## ПРИВЕДЁННЫЙ ОТРЫВОК
┌────────

Несмотря на мамины старания, ложился я спать на голодный желудок. После моей укладки мама на кухне продолжала заниматься с сестрой, ученицей второго класса. И вот они бубнят, бубнят, а затем затихнут. Когда они затихали, мне казалось, что они что-то жуют. С разведывательной целью, я тихо вставал и шел на кухню как бы к помойному ведру. Моя тревога была напрасной. Сестра что-то писала, а мама стояла, склонившись над ней.

Сестра, как положено, в семь лет, в 1943 году, ещё при немцах, пошла учиться в 1-й класс 28-й школы Минска. В 1944 году, уже при Советской власти, мама ее повела во 2-й класс этой же школы. Но сестру отказывались брать во 2-й класс, так как в 1-ом классе она училась на немецком языке. Сестра даже не знала русской азбуки. Маме было жалко потерять год учёбы сестры, и она пообещала школьному начальству, что пройдет с сестрой программу 1-го класса экстерном. В результате начались с сестрой постоянные вечерние бдения при свете керосиновой лампы. Дело шло не очень гладко. Были даже слезы. Помню, сестра все не могла выучить наизусть стишок «Клим Ворошилов – народный комиссар». Когда сестра запиналась, я делал ей подсказку.

└────────

## ДАННЫЕ ДЛЯ АНАЛИЗА
┌────────

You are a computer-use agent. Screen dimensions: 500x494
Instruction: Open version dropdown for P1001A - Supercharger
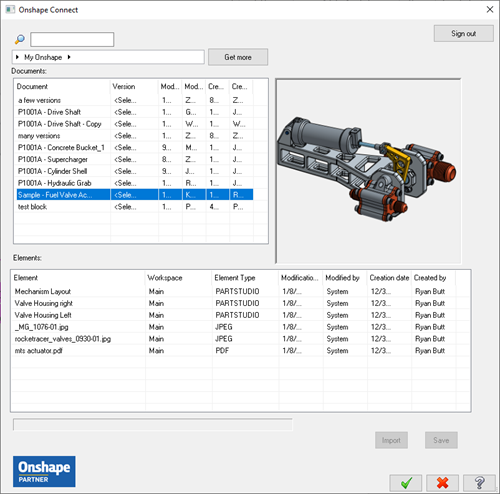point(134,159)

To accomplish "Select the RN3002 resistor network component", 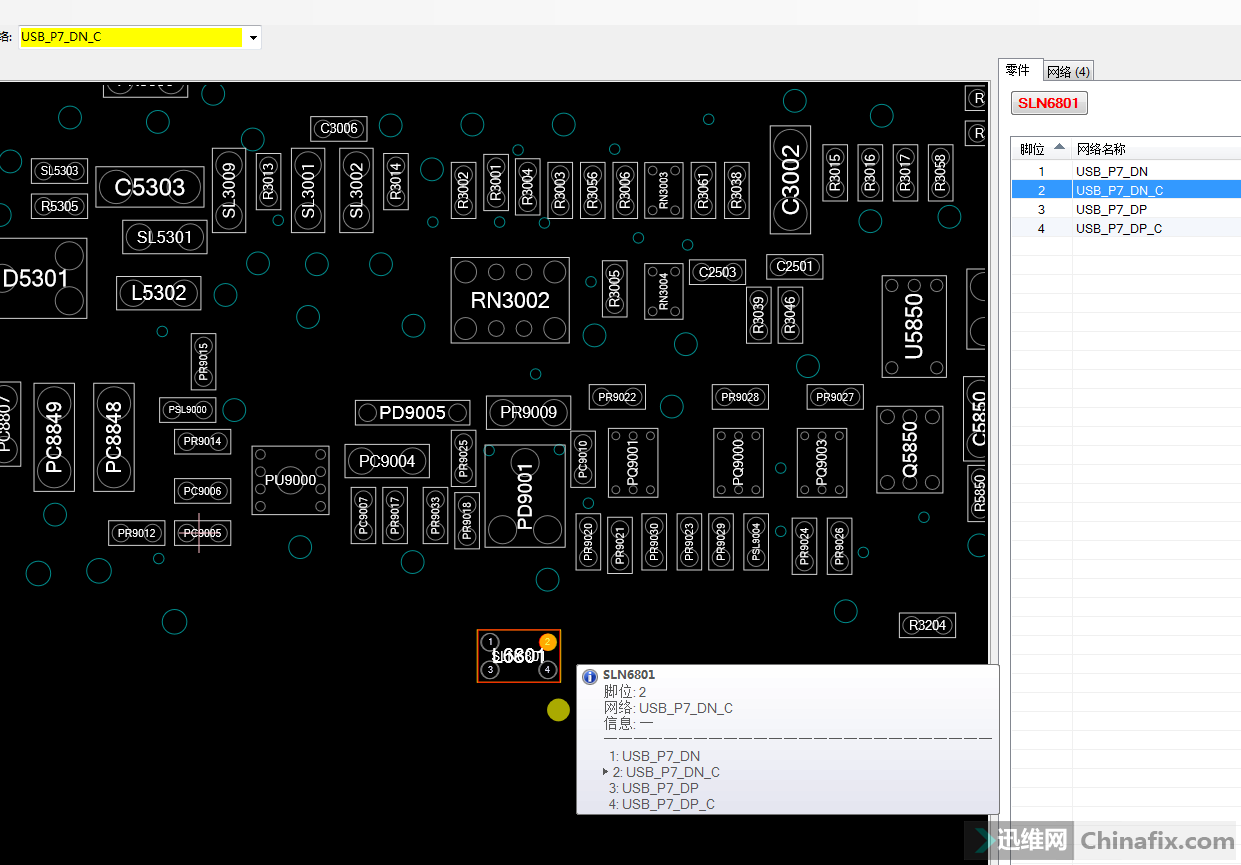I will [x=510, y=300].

└────────
┌────────

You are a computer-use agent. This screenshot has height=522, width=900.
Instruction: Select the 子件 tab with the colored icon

└────────

Почему, согласно отрывку о школьных занятиях сестры, её отказывались брать во 2-й класс в 1944 году?

## ОТВЕТ К УПРАЖНЕНИЮ
В 1-м классе она училась на немецком языке.